Caspase Colorimetric Assay
Caspase activities were measured with the Caspase Colorimetric Substrate Set II Plus kit (BioVision Inc., Milpitas, CA, USA) as previously described [37]. In brief, protein extracts (100 µg) were added to a reaction buffer containing a p-nitroanilide-labelled specific caspase substrate and incubated for 2h at 37°C. Relative caspase activity was measured as optical density at 405 nm in a microplate reader (Bio-Rad Laboratories, Inc., Italy).
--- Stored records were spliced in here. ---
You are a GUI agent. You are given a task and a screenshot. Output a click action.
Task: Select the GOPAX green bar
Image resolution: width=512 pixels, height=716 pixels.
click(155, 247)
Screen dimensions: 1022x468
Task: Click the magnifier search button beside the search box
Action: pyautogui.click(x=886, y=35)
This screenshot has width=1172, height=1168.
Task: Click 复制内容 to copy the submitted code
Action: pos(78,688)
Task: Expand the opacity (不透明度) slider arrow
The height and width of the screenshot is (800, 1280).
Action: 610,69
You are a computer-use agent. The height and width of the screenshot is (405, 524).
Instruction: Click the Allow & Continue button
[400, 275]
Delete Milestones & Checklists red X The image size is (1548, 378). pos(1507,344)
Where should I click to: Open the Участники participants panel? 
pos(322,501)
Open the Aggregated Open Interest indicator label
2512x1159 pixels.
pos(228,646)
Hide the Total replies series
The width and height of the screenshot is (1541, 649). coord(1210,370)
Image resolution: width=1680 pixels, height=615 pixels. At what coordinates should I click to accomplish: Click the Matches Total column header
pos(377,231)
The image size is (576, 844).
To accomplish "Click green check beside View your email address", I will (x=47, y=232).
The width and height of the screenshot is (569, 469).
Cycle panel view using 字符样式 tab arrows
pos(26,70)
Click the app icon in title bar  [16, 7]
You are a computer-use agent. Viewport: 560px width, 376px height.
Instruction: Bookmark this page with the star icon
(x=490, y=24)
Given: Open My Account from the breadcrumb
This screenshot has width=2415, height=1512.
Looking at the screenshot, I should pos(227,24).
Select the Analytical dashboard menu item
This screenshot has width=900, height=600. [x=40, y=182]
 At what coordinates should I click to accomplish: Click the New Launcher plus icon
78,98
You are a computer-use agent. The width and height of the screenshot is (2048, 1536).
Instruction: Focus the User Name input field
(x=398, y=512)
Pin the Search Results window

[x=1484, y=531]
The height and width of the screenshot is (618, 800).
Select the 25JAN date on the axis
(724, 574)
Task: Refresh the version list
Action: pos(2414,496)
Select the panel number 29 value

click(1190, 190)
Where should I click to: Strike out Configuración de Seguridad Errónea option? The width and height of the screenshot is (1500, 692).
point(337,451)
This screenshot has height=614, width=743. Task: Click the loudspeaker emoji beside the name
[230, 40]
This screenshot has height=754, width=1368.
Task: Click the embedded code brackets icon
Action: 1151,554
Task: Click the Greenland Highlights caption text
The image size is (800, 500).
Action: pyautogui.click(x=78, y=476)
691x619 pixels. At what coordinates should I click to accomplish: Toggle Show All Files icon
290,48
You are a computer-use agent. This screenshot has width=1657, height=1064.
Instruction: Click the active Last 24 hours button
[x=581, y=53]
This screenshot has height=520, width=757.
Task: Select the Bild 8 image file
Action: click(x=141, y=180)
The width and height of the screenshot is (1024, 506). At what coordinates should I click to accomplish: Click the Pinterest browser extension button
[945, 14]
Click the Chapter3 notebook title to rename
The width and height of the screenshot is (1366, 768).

Fold-increase in caspase activity was determined by comparing results with the level of the uninduced control.
Nitrite Assay
Nitric oxide production in the primary embryonic hippocampal neurons was assessed by the Griess method, as previously described [13]. Briefly, after 24 h treatments, 100µL aliquots of culture supernatants were incubated with 100 µL of Griess reagent (1% sulphanilamide, 0,1%N-(1-naphtil)ethyl-enediamine dihydrochloride and 5% of phosphoric acid) at room temperature for 20 min. Optical density at 540 nm was determined using a microplate reader (Bio-Rad Laboratories). The nitrite concentration was determined from a sodium nitrite standard curve.
Statistical Analysis
Data were analyzed by the one-way analysis of variance (ANOVA) test, followed by the Bonferroni post-hoc test. Data were represented as means ± standard error mean (SEM). Significance was set at a p<0.05. Graph design and statistical analyses were carried out with the dedicated software GraphPad Prism (La Jolla, CA, USA).